───── Dataset entries ─────

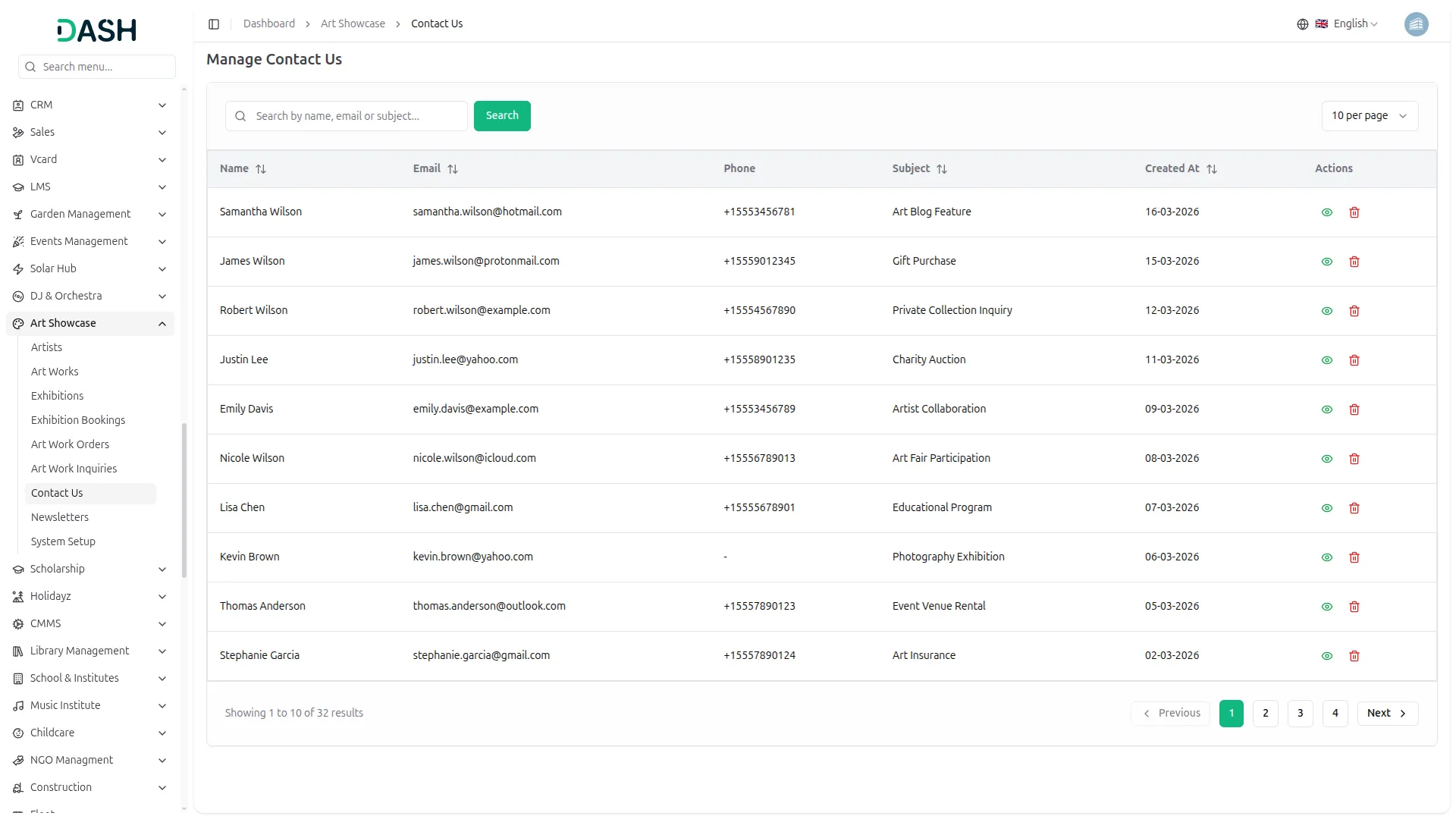Sort the Subject column
Screen dimensions: 1456x819
942,169
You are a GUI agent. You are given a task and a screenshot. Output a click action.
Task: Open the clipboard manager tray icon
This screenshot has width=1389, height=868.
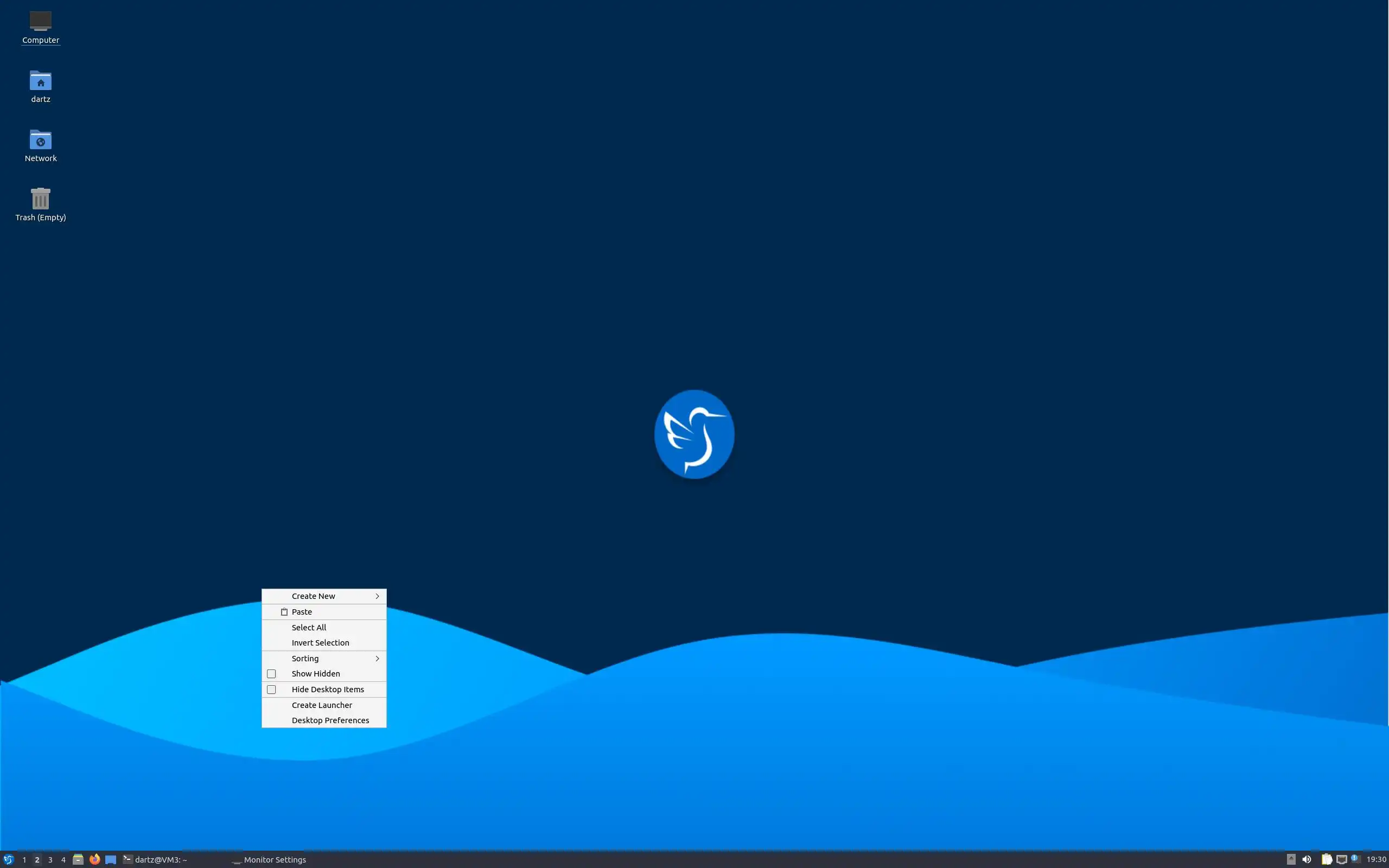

─────

• Instructions to follow
Each line from the one containing "You are a GUI" through the last line of the entries above should be duplicated exactly, both included; leave out pictures and add nothing.

• Solved problem
You are a GUI agent. You are given a task and a screenshot. Output a click action.
Task: Open the clipboard manager tray icon
This screenshot has width=1389, height=868.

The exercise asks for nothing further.